[Dataset entries]
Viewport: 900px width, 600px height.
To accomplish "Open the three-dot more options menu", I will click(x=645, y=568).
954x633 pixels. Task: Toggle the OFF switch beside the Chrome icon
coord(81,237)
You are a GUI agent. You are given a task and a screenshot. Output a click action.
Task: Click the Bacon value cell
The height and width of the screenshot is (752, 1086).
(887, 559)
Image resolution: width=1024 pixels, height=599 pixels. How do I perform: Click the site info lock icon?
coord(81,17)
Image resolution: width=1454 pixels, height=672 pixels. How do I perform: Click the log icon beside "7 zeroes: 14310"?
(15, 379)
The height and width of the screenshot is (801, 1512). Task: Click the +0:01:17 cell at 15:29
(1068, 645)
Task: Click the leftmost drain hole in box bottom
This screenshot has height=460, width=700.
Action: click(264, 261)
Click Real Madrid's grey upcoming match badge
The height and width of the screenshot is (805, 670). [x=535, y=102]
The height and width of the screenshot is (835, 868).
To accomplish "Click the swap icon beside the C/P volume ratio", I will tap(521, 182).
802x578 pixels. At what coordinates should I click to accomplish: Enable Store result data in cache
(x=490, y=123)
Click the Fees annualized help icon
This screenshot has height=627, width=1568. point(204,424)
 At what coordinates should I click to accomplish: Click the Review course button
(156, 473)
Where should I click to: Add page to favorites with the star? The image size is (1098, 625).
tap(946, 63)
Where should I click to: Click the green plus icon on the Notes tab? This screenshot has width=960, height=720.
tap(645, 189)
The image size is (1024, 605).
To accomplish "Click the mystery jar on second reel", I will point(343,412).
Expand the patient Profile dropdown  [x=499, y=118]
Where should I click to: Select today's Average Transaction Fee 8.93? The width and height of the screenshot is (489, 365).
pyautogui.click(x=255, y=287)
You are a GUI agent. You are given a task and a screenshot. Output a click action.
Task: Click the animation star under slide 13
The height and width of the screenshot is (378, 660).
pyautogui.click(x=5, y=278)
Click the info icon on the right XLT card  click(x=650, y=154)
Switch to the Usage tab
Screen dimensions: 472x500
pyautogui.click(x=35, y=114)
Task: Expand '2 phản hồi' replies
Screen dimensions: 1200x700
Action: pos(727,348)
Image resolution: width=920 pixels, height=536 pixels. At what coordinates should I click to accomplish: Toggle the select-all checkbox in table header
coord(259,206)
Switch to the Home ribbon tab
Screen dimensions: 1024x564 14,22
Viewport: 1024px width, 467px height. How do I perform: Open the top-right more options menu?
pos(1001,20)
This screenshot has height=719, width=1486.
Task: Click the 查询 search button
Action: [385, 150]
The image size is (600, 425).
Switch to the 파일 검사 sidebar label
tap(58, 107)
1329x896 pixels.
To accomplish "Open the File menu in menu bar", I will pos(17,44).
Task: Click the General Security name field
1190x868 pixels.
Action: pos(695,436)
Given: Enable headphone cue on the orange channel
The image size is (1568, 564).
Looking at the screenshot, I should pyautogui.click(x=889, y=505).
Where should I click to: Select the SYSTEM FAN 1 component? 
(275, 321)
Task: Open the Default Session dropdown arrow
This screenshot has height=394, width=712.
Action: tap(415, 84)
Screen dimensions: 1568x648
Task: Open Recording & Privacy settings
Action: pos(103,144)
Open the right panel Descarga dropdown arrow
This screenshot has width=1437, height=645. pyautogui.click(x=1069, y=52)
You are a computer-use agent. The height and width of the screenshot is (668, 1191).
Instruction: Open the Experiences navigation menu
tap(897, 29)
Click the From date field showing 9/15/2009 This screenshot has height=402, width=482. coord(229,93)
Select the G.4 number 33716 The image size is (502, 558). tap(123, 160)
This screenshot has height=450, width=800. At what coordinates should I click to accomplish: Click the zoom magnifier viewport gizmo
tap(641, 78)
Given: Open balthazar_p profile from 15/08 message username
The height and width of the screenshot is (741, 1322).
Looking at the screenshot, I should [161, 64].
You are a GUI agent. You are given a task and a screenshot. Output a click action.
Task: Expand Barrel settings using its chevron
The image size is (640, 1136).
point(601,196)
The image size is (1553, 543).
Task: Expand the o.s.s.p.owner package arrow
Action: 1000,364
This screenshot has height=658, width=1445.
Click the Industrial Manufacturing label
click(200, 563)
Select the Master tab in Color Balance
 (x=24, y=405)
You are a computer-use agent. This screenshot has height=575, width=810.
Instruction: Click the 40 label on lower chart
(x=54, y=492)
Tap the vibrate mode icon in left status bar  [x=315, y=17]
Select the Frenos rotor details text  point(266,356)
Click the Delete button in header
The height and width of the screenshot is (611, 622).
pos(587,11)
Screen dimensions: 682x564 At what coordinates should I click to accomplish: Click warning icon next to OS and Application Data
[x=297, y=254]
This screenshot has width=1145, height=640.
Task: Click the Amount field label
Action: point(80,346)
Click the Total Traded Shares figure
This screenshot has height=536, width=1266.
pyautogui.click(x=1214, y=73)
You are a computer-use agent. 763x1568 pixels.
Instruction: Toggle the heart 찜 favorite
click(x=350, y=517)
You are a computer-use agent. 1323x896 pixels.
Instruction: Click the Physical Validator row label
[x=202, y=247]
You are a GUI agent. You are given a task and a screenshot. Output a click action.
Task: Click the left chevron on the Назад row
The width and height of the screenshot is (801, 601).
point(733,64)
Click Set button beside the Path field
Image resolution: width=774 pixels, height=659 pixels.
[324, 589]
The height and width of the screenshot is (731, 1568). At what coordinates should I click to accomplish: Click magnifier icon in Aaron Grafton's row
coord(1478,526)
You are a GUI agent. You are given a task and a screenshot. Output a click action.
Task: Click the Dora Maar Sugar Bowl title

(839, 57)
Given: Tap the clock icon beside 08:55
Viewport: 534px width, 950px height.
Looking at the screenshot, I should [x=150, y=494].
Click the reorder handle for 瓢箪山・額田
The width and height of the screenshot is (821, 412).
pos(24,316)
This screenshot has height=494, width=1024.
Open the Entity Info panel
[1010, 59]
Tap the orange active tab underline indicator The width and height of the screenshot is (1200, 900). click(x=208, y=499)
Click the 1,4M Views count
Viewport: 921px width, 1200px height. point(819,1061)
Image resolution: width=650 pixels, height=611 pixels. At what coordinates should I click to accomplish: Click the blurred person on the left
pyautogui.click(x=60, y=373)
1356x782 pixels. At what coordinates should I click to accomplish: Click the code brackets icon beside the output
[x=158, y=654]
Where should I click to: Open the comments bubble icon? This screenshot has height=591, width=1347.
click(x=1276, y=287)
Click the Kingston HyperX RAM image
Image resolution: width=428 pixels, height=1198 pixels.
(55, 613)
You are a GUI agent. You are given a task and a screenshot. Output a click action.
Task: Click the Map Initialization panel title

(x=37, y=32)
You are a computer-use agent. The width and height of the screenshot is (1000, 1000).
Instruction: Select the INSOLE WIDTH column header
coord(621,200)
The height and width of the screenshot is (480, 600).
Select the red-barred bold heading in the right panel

[PROMPT] Using the records above, filter out every line that lacks the string "computer" and copy the rest.

[ANSWER TO THIS TASK]
You are a computer-use agent. The height and width of the screenshot is (668, 1191).
You are a computer-use agent. This screenshot has height=575, width=810.
You are a computer-use agent. 763x1568 pixels.
You are a computer-use agent. 1323x896 pixels.
You are a computer-use agent. The width and height of the screenshot is (1000, 1000).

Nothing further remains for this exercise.